Elizabeth Pai and Julian Lai
Article 195, Paragraph 1 of the Civil Code provides: “If a person has wrongfully infringed the …. reputation… of another, the injured person may claim a reasonable compensation in an appropriate amount even if such damage is not a purely pecuniary loss. If it is a reputation that has been infringed, the injured person may also request proper measures to restore the reputation.” The Constitutional Court of Taiwan rendered the 111-Xian-Pan-2 Decision of February 25, 2022, holding that the “proper measures to restore the reputation” in the above-mentioned provision should not include the scenario where “the court renders a judgment to compel the wrongdoer to apologize.” Therefore, after this Constitutional Court decision is rendered, a victim whose right of reputation has been infringed by another person may not restore the reputation by requesting the court to compel an apology by ordering the “wrongdoer to publicly apologize.” This Constitutional Court decision reverses the position that “a decision that compels the wrongdoer to apologize is constitutional if it does not involve impairment to the human dignity of the wrongdoer such as self-humiliation” in Judicial Interpretation No. 656 for the following main reasons:
1. The court’s decision to order the wrongdoer to publicly apologize directly interferes with the people’s autonomy to decide “whether and how to express their opinions or value positions” and is an interference with the content of high-value speech. In addition, when the wrongdoer is a member of the news media, a judgment ordering the wrongdoer to publicly apologize may also interfere with the freedom of the press, thereby affecting the important functions of the news media, such as to facilitate public deliberation for maintaining sound democracy. When the wrongdoer is a natural person, it may further interfere with the freedom of thought in the individual’s inner spiritual activities and value decisions, such as conscience and philosophy.

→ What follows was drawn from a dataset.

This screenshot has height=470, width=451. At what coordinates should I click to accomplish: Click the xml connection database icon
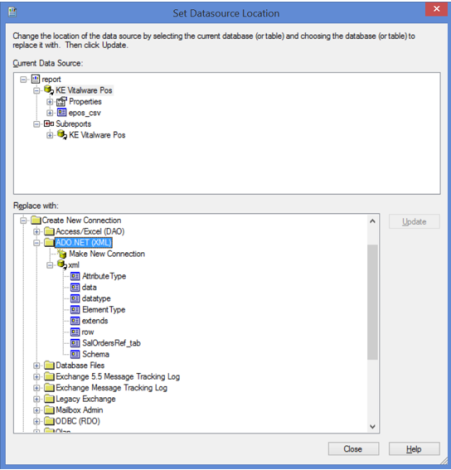click(62, 265)
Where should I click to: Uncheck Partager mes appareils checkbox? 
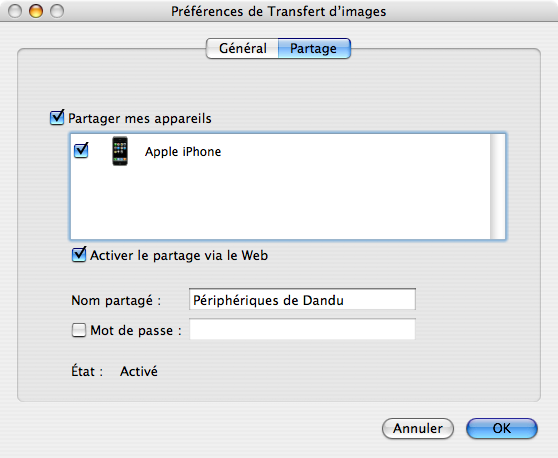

2. The circumstances of cases where the right of reputation is infringed vary, and there are also cases where the dispute is only between private parties and does not involve third parties or public interests. Under such circumstances, it would go against the principle of proportionality if “the court orders the wrongdoer to make a public apology” as a means to restore the reputation. In addition, for the victim, it is doubtful whether the “apology not made out of the victim’s true intention” has the positive function of truly repairing the damage.
3. Therefore, if “the court compels the wrongdoer (who infringes another person’s reputation) to publicly apologize to the victim through a court judgment” as the “proper measures for restoring the reputation” as stipulated in the latter part of Article 195, Paragraph 1 of the Civil Code, regardless of whether the wrongdoer is a natural person or a juristic person, even if this does not involve the wrongdoer’s self-humiliation and other circumstances that undermine human dignity, it is still contrary to the constitutional intent of protecting the people’s freedom of speech.
After the Constitutional Court declared that “a court decision rendered to compel the wrongdoer to apologize publicly ” is unconstitutional through its 111-Xian-Pan-2 Decision, if an enterprise or an individual whose reputation is infringed by another person in the future, in addition to claiming monetary compensation (e.g., pecuniary damage caused by the infringement of goodwill), if there is still a need to further make the successful judgment widely known, although the victim cannot request the court to compel the wrongdoer to apologize anymore, still the victim may ask the court to compel the wrongdoer to publish a “clarification statement” or “notice of the victim’s victory” in a public place such as a newspaper or the homepage of the wrongdoer’s website for a period of time, or even request the court to compel the wrongdoer to “disclose all or part of the judgment” in order to restore the victim’s reputation.